Somehow, I still feel like I accomplished something adult.
I watched the first presidential debate (as you likely did) and laughed and was amazed and was disgusted. I was riveted to the ground, however, like a bystander watching a video of someone being shot for being black or a car accident in slow motion.
It occurs to me that this election is far more representational than simply a reality TV star with no policy experience vs. a career politician with twenty-six years of baggage and secrets. This is an election between the two sides of each of us: the Id and the Ego, the Child and the Adult, Feelings and Intellect. This representational quality of the two candidates is why it is so easy to transfer Trump vs. Clinton into memes: The Patriarchy vs. Feminism, Racist vs. Reformer, Evil vs. Good.
For awhile, there was the Bernie phenomenon, which injected the specter of Hope in the mix but with him sidelined, we are faced with a battle between our dual natures more than anything else. The Superego has been benched and now the two loudest parts of ourselves are at war.
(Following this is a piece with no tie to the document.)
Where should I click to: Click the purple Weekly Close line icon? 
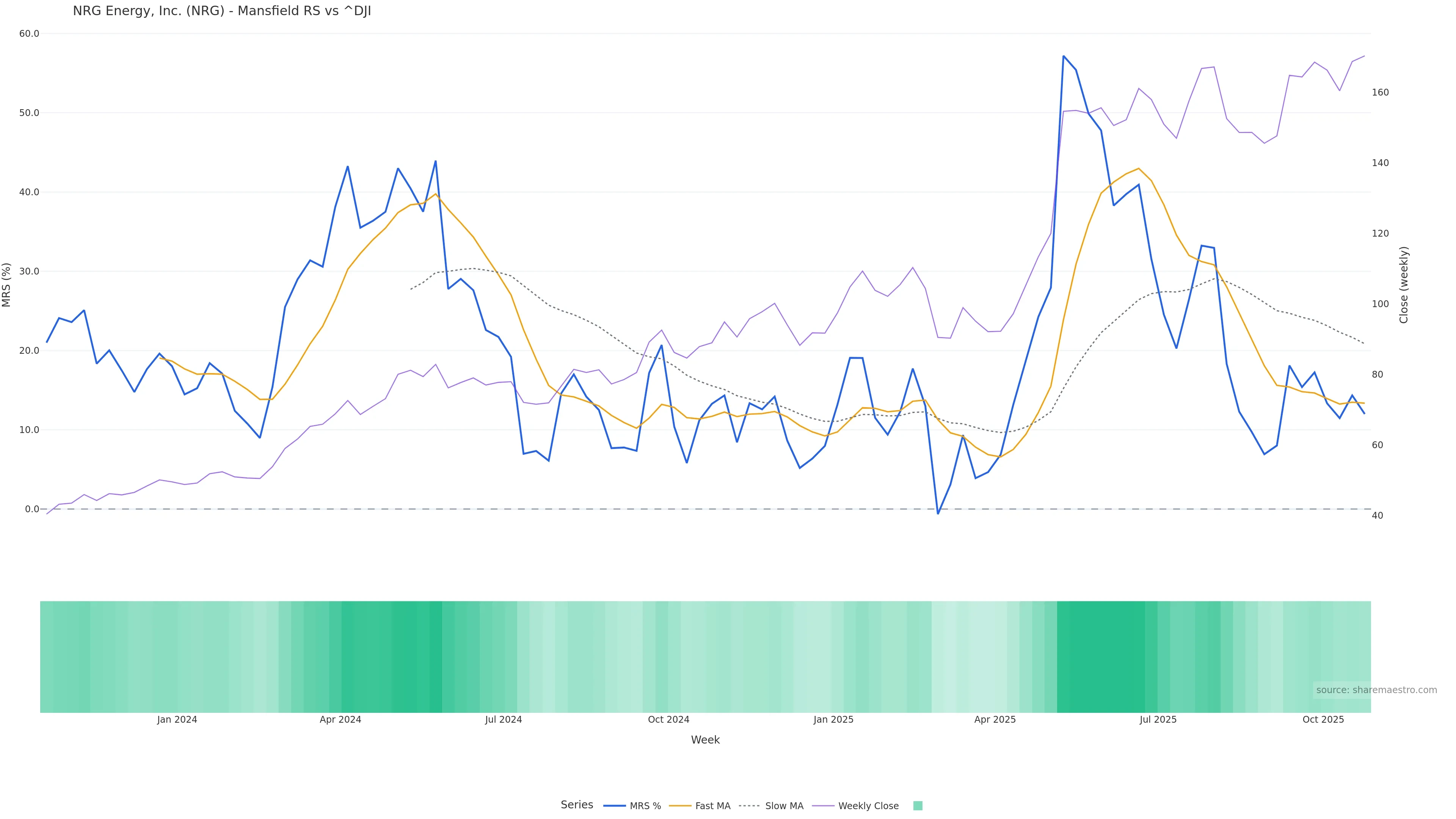point(824,806)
Trump is the America that desperately wants to indulge in. His is the energy and tactics of a child, determined to throw tantrums and shout down opposition and bully and bark, essentially stomping his feet and rolling his eyes to silence critics. Whether we like it or not, Trump is the true candidate of the activist class: the gun-toting 'patriots' who bunkered down in support of Cliven Bundy, the #BLM activists who show up to rallies and shout down politicians, the self appointed Knights of Social Justice who make demands and spit and scream when challenged.
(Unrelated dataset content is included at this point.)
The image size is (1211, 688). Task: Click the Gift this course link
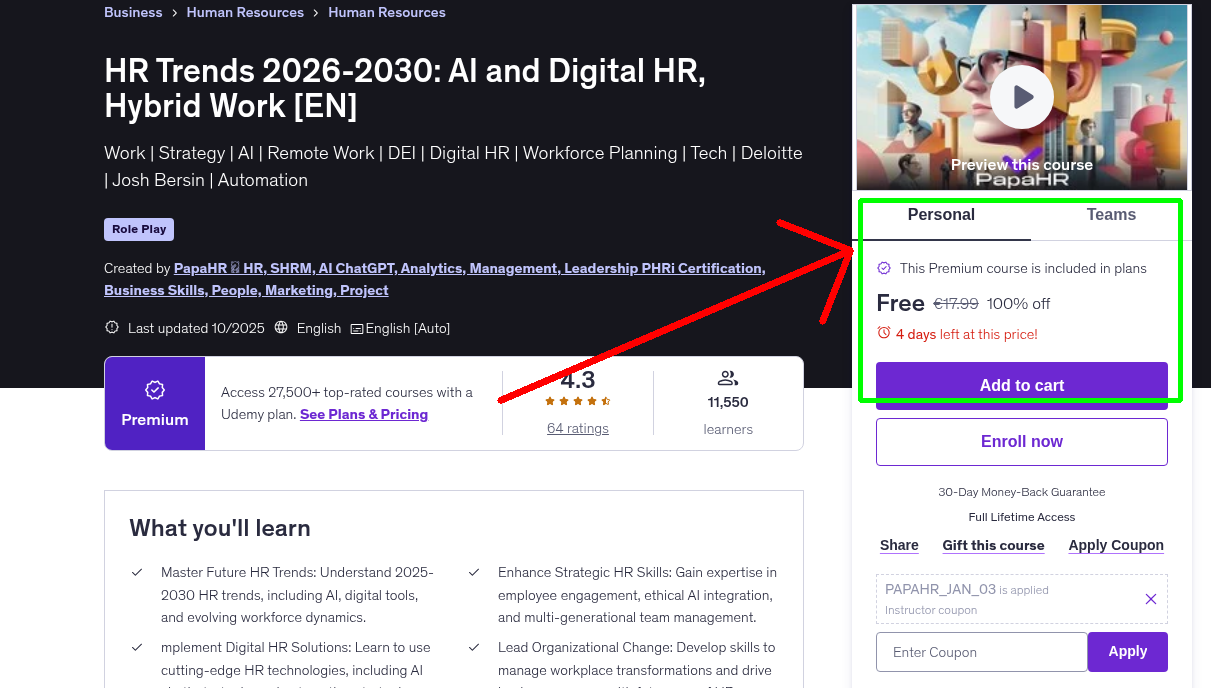point(993,545)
Clinton is the candidate of self imposed civility. No one in recent history has been more badgered, name-called, aggrieved in personal and professional ways, pilloried from all sides, than Hillary. Her response has always been to button down her obvious rage and comport herself like an Adult. Reason over emotion. Focused and determined calculation and an iron-fisted grip on not allowing herself the release of childish impulses to bark and piss and moan.
We want to be able to act like children. We want to be able to yell loud enough about our pain and discomfort and force the rest of the tribe to stop and address them. We want to shout down those who would disagree with our ideas, no matter how ill-formed and short-sighted they may be. All children are victims in some ways - it's always someone else's fault, someone else always started it, nothing is fair.
Parents understand more than most. When your kid is throwing a tantrum in an airport or a restaurant, the rest look at you with disdain, as if you had any control whatsoever of the emotional tsunami unfolding in the middle of an Olive Garden. Trump is the candidate of that child.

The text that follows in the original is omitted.